Acordam no Supremo Tribunal de Justiça:
A, residente no lugar de Carvalha, freguesia de Campos, Vila Nova de Cerveira, veio propor a presente acção com processo sumário contra
B, com sede em Lisboa, pedindo a sua condenação a pagar-lhe a quantia de 3240000 escudos e juros desde a citação e até integral pagamento por danos patrimoniais causados num acidente de viação ocorrido em 13 de Agosto de 1997, pelas 19h e 30m na Estrada Municipal que estabelece a ligação com a Estrada Nacional n.º 13 e em que foram intervenientes o veículo automóvel de matricula francesa 834ASC92 e o automóvel ligeiro de mercadorias de matricula HG, propriedade do autor, acidente que foi provocado pelo condutor daquele primeiro veículo e de que resultaram os danos que vem pedir.
Contestou o réu invocando, para o que agora está em causa, a excepção de prescrição com fundamento em que só no dia 19 de Setembro de 2000 foi citado para contestar, sendo que a acção deu entrada no tribunal em 9-8-2000.
O autor respondeu.
Proferido despacho saneador julgou-se procedente a excepção invocada.
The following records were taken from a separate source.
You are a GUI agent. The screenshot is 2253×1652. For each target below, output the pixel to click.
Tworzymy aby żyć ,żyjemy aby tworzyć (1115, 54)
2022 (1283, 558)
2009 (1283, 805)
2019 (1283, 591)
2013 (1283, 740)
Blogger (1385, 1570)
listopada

Inconformado o autor recorreu, tendo a Relação revogado o despacho recorrido e ordenado o prosseguimento dos autos.
É deste despacho que o réu veio recorrer, concluindo, em resumo, nas suas alegações:
O acórdão recorrido violou o art. 143 n.º 1 do CPC que excepciona que as citações e notificações e os actos que se destinem a evitar danos irreparáveis, possam ser praticados pelos tribunais como se não existissem férias judiciais;
Assim o acto de que aqui se trata está regulado no artigo 143 n.º 2 do CPC, pelo que o prazo para propor a acção não se transferiu para o dia 15 de Setembro, como foi decidido no acórdão recorrido.
Por outro lado, nos termos do artigo 323 n.º 2 do C. Civil, se a citação não tiver sido feita, dentro de cinco dias depois de requerida, por causa imputável ao requerente, tem-se a prescrição por interrompida logo que recorram os cinco dias.
A acção deu entrada no dia 9-8-2000, pelo que a prescrição se tem por interrompida em 14 de Agosto de 2000, isto é, quando já tinha decorrido e se encontrava consumada a prescrição.
O autor devia ter proposto a acção com o prazo mínimo de cinco dias em relação àquele prazo em que ocorreria a prescrição.
Assim não decidindo o acórdão recorrido violou o disposto nos art.s 143 n.º 2 do CPC e 323 n.º 2 do C. Civil.
Contra-alegou o autor sustentando que deve manter-se o acórdão recorrido.
Perante as alegações do recorrente são as seguintes as questões postas:
O prazo para requerer a citação corre em férias;
O autor propôs a acção sem a antecedência do prazo de cinco em relação à data em que prescrevia o seu direito.
Factos com interesse para a decisão.
No dia 13 de Agosto de 1997 ocorreu um embate entre os veículos 834ASC92 de matricula francesa e o veículo HG, propriedade do autor.
A fim de ser ressarcido dos danos decorrentes do mencionado acidente, o autor intentou a presente acção, a qual deu entrada na secretaria do Tribunal em 9 de Agosto de 2000.
A ré foi citada em 20 de Setembro de 2000.